It’s not supposed to be that easy.
It’s not supposed to be as easy as Rickie Fowler made it look on Thursday at Erin Hills.
This is, after all, the United States Open, the 117th version and it is, as Jack Nicklaus calls it “the ultimate test in golf.”
Not since Nicklaus and Tom Weiskopf has any player shot seven-under par in the opening round of a U.S. Open. Both did it in 1980 on a sunny Thursday at Baltusrol. Weiskopf posted his 63 first, then Nicklaus right behind him. For the record, Nicklaus missed a three-footer for birdie at the 18th that would have given him a 62, eight-under.
That happened eight years before Rickie Fowler was born.
Rickie looked in total control of his game from the get-go.
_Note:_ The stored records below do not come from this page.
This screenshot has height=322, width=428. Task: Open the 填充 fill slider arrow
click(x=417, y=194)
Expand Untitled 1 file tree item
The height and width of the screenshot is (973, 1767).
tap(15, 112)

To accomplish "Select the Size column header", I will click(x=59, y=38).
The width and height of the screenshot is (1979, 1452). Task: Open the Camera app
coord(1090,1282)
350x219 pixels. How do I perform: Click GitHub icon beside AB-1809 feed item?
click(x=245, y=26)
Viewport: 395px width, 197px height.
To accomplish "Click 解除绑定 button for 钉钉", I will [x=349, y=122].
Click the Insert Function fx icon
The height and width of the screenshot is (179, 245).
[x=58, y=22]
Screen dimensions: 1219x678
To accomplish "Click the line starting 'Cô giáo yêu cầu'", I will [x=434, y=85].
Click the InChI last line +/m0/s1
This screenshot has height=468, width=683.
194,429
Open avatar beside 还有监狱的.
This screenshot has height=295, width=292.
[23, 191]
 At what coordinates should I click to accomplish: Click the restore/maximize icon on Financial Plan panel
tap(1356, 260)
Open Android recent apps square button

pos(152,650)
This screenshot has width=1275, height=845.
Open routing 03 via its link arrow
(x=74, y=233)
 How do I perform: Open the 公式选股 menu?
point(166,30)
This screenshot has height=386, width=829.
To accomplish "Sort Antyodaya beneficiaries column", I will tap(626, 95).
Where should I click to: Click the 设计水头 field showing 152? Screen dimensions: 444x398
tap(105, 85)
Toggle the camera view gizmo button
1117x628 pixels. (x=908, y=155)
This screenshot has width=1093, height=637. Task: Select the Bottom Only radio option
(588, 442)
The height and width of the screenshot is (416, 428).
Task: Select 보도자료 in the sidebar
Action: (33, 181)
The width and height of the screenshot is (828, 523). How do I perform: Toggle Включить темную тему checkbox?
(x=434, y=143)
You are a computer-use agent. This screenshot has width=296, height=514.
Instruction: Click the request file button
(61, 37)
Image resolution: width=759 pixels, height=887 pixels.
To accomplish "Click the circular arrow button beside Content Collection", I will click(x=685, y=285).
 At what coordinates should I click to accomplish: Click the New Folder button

Starting on the 10th tee, Fowler used the age-old formula for success in a U.S. Open — fairways hit plus greens hit plus birdie putts made equals total success.
Rickie looked about as comfortable as you can given the circumstances, given the new venue, its length, it craggy bunkers, that gosh-awful knee-high fescue that tortured guys like world’s No. 1 Dustin Johnson.
Rickie steered his way around all that trouble, hit 12 of the 14 fairways and 15 of the 18 putting surfaces. When Rickie missed a green, it was barely, on the fringe or close.
Fowler and the rest of the morning starters had light breezes and a course softened by three days of rain — none of that old USGA fast-and-firm stuff on Thursday morning.
Rickie knew there was a score there to be had. “It was there because of the softer conditions,” he pointed out after a long hike from the ninth green to the scoring tent. “Even though the course was soft, the greens were still rolling,” Fowler added, admitting that he was a little less aggressive with his shorter putts than he normally might be.
“We’re on the better side of the draw today,” Fowler observed as the winds began to gather afternoon strength. “But you may have the same situation for us on Friday afternoon.”
It was a huge round, a career round for Fowler. His best score in a major prior to that sparkling 65 was 66.
He’s now in lofty company but needs to remember that only one of those seven-under shooters back in 1980 went on to win and that, of course, was Nicklaus.
Right now, Fowler is carrying that dreaded “best player without a major” tag.
He took the first big step toward ditching it on Thursday.
But Fowler’s smart enough to know that major championships are never won on Thursdays. Some are lost, but none are won.
Rickie inserted himself into the history books with that bogey-free, seven-birdie effort. He was smart enough to play aggressive when he need to, played great defense when he had to.
Out of all the Top 10 players who went out in the morning, Fowler was head and shoulders above the rest. Neither Johnson, the defending champ, nor Jordan Spieth, the 2015 champ, nor Hideki Matsuyama or Jon Rahm or Alex Noren could break par at Erin Hills.
Rickie didn’t break par, he shattered it.
And in the process, he stepped right into the spotlight, right into the heat of a major championship.